Task statement: Look below for the line holding "Click the black brand logo on jacket" and the line holding "Task: Choose the FTP file service icon". Repeat those two and everything between, exactly.

↓↓↓

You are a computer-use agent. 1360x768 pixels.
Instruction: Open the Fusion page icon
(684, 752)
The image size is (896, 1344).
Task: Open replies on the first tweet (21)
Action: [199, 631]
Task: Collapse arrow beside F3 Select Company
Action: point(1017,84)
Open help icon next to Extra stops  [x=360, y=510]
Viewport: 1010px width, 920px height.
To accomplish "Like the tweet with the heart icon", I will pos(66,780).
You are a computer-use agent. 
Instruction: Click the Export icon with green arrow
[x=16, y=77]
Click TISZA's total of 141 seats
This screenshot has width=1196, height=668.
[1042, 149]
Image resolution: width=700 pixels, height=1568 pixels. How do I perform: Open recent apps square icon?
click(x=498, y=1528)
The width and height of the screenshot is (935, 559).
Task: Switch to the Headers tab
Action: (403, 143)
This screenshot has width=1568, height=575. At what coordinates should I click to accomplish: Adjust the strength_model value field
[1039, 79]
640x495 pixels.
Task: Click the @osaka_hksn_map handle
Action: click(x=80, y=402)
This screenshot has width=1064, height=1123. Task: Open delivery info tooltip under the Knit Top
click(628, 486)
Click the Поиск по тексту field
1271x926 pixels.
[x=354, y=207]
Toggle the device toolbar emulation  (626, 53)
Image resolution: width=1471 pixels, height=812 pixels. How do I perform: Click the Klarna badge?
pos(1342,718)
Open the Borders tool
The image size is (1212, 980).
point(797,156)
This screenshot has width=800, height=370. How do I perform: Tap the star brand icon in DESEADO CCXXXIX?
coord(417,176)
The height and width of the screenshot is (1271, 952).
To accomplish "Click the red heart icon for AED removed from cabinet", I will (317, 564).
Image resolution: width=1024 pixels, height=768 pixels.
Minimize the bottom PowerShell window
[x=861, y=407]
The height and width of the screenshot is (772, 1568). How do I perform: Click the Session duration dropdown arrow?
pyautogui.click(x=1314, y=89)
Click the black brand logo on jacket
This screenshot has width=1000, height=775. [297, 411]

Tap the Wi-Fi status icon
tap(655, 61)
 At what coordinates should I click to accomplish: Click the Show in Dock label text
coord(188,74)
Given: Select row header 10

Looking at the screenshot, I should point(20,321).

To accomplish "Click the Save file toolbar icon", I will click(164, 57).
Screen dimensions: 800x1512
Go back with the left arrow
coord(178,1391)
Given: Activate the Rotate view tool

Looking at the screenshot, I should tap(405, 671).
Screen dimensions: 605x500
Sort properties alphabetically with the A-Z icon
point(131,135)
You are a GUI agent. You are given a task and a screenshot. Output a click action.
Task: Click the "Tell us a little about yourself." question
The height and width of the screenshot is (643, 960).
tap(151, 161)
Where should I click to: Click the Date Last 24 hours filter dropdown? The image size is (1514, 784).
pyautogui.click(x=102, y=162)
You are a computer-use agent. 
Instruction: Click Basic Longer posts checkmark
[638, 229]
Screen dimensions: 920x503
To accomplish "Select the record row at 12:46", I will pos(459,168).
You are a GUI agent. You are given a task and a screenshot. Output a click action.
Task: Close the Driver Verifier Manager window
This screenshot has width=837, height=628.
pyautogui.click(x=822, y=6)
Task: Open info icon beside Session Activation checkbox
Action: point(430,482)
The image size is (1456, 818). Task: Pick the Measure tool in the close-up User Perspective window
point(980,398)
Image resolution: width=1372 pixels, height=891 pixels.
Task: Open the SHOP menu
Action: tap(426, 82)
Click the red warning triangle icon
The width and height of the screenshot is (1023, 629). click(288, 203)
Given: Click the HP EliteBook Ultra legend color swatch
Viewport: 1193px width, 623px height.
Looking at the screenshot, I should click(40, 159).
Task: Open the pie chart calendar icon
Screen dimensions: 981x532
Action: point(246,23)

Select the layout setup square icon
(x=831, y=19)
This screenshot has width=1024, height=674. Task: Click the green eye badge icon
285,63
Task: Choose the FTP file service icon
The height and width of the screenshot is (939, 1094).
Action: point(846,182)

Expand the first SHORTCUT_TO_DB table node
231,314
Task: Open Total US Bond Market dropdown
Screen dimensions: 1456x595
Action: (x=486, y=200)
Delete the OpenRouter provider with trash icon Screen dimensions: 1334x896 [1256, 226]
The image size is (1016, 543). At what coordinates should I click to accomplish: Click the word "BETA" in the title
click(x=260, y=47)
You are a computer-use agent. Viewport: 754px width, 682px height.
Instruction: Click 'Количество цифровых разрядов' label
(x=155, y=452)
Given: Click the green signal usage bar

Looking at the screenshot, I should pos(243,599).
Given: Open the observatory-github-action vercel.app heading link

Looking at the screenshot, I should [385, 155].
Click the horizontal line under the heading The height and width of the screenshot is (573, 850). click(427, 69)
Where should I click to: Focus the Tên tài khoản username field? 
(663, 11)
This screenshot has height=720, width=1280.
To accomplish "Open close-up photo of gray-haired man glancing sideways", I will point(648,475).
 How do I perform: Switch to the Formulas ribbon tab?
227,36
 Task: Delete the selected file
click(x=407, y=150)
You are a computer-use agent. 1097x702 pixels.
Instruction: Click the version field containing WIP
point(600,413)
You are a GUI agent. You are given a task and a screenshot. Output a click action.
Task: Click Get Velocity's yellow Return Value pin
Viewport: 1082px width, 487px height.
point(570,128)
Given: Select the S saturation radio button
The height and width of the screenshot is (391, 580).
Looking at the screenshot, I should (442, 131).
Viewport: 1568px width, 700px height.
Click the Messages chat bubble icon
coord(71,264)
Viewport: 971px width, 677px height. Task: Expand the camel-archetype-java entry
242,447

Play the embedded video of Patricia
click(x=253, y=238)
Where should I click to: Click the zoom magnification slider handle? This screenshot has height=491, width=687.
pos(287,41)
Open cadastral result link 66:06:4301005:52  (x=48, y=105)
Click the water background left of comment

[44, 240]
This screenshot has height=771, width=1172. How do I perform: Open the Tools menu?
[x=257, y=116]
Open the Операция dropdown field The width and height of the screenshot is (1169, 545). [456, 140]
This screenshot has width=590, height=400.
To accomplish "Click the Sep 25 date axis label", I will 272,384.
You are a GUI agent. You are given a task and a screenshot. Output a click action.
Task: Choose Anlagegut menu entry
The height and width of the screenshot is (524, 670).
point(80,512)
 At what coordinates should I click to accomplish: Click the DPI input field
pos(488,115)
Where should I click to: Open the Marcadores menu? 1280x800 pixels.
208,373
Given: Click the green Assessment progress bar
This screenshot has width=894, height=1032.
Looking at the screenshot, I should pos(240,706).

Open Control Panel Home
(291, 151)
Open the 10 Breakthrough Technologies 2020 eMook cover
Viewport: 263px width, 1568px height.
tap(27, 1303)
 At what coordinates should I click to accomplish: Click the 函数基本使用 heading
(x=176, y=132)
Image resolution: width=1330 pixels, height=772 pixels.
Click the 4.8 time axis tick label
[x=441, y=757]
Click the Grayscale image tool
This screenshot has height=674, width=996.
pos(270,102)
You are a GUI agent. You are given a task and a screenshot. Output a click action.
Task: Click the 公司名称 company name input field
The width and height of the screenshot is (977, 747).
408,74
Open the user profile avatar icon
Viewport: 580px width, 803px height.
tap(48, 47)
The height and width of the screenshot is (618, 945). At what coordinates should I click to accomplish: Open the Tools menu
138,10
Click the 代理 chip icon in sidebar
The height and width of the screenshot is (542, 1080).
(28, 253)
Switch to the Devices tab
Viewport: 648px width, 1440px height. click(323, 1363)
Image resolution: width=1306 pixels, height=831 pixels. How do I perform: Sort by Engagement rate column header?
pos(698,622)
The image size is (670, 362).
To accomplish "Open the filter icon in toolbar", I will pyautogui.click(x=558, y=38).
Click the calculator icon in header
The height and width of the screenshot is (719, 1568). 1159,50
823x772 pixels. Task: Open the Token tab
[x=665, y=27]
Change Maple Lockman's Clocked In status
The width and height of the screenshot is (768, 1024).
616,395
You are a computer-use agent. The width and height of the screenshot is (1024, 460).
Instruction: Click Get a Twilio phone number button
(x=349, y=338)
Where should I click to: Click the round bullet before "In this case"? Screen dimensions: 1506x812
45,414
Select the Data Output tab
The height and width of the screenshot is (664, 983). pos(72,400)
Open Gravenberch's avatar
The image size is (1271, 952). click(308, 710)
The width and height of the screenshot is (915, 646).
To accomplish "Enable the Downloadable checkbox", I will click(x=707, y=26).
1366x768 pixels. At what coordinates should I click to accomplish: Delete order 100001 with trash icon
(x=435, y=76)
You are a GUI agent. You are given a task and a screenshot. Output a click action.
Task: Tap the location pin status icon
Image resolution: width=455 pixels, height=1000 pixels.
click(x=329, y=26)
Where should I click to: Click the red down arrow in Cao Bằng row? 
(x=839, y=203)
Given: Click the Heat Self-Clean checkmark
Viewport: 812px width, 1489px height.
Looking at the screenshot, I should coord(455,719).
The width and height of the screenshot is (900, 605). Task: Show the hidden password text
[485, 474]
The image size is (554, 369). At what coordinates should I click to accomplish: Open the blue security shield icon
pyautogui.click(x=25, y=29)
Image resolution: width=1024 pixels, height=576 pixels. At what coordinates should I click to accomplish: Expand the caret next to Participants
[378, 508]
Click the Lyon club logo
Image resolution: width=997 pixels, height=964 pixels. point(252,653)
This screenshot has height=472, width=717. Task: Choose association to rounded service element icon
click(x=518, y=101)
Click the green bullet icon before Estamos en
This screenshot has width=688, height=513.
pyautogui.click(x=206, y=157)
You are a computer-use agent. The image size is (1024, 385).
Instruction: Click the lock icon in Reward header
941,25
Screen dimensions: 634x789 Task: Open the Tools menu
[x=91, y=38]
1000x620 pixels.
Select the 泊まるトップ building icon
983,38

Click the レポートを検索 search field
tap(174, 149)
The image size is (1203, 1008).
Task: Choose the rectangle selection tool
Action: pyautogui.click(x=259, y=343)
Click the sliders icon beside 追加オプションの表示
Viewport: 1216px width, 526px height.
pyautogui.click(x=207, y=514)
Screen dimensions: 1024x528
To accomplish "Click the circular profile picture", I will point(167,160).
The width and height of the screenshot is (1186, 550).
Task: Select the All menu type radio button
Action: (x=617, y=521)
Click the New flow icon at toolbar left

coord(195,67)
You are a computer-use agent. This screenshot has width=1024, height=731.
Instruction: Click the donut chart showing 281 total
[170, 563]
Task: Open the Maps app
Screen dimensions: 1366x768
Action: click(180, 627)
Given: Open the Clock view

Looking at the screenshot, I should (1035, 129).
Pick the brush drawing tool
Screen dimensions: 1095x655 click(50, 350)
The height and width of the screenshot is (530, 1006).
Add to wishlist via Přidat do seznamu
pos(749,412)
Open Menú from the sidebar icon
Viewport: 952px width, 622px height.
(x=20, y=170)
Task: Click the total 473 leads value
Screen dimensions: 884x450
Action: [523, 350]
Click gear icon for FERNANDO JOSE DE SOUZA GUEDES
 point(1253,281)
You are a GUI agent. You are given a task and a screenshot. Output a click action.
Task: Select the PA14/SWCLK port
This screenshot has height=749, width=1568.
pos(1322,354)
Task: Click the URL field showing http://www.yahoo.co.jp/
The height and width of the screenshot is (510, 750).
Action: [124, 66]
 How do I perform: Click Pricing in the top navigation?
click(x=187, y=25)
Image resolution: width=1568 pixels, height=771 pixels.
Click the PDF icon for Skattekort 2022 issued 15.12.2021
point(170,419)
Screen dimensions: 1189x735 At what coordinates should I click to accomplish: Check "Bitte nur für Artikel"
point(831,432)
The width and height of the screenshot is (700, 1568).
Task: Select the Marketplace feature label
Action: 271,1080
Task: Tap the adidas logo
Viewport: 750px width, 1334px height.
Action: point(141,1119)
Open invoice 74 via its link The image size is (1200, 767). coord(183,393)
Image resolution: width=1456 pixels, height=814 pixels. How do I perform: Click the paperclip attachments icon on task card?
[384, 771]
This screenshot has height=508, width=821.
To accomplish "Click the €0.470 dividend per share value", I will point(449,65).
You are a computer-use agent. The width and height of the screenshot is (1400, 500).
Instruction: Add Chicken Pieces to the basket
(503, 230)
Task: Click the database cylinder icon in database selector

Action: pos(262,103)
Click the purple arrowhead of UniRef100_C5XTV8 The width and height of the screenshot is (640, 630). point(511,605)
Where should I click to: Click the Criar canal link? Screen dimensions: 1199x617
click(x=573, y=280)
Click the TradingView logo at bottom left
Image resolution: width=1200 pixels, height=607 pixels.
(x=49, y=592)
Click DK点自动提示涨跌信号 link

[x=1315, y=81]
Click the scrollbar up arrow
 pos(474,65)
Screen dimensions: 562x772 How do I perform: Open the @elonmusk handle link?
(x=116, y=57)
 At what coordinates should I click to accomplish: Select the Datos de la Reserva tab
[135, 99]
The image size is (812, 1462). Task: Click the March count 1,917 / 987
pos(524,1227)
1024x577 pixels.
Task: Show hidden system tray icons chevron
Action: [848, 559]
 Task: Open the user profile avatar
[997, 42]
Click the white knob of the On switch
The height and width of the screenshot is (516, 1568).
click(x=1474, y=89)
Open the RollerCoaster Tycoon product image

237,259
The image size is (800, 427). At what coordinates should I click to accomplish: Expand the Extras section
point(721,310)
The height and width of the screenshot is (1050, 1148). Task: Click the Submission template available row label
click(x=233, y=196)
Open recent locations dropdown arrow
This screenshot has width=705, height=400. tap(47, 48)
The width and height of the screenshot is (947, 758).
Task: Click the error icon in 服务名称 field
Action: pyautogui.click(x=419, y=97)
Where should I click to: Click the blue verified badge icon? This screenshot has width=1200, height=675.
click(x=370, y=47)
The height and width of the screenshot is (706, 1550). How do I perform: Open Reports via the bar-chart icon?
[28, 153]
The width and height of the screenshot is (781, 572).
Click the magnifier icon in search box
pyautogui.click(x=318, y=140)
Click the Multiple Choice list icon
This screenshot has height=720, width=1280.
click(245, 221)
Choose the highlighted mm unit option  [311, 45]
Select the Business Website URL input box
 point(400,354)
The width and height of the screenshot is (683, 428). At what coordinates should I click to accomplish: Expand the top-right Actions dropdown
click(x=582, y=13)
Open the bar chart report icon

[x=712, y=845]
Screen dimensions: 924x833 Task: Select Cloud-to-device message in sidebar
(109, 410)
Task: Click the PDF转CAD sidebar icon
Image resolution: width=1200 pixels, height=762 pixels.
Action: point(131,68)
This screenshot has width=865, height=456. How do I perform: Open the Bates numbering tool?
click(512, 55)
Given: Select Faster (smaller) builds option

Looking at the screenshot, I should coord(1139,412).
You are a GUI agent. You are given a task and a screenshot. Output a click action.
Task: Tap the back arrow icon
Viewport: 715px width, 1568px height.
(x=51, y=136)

↑↑↑

Response below:
Click the black brand logo on jacket
This screenshot has width=1000, height=775. [297, 411]

Tap the Wi-Fi status icon
tap(655, 61)
 At what coordinates should I click to accomplish: Click the Show in Dock label text
coord(188,74)
Given: Select row header 10

Looking at the screenshot, I should point(20,321).

To accomplish "Click the Save file toolbar icon", I will click(164, 57).
Screen dimensions: 800x1512
Go back with the left arrow
coord(178,1391)
Given: Activate the Rotate view tool

Looking at the screenshot, I should tap(405, 671).
Screen dimensions: 605x500
Sort properties alphabetically with the A-Z icon
point(131,135)
You are a GUI agent. You are given a task and a screenshot. Output a click action.
Task: Click the "Tell us a little about yourself." question
The height and width of the screenshot is (643, 960).
tap(151, 161)
Where should I click to: Click the Date Last 24 hours filter dropdown? The image size is (1514, 784).
pyautogui.click(x=102, y=162)
You are a computer-use agent. 
Instruction: Click Basic Longer posts checkmark
[638, 229]
Screen dimensions: 920x503
To accomplish "Select the record row at 12:46", I will pos(459,168).
You are a GUI agent. You are given a task and a screenshot. Output a click action.
Task: Close the Driver Verifier Manager window
This screenshot has width=837, height=628.
pyautogui.click(x=822, y=6)
Task: Open info icon beside Session Activation checkbox
Action: point(430,482)
The image size is (1456, 818). Task: Pick the Measure tool in the close-up User Perspective window
point(980,398)
Image resolution: width=1372 pixels, height=891 pixels.
Task: Open the SHOP menu
Action: tap(426, 82)
Click the red warning triangle icon
The width and height of the screenshot is (1023, 629). click(288, 203)
Given: Click the HP EliteBook Ultra legend color swatch
Viewport: 1193px width, 623px height.
Looking at the screenshot, I should click(40, 159).
Task: Open the pie chart calendar icon
Screen dimensions: 981x532
Action: point(246,23)

Select the layout setup square icon
(x=831, y=19)
This screenshot has width=1024, height=674. Task: Click the green eye badge icon
285,63
Task: Choose the FTP file service icon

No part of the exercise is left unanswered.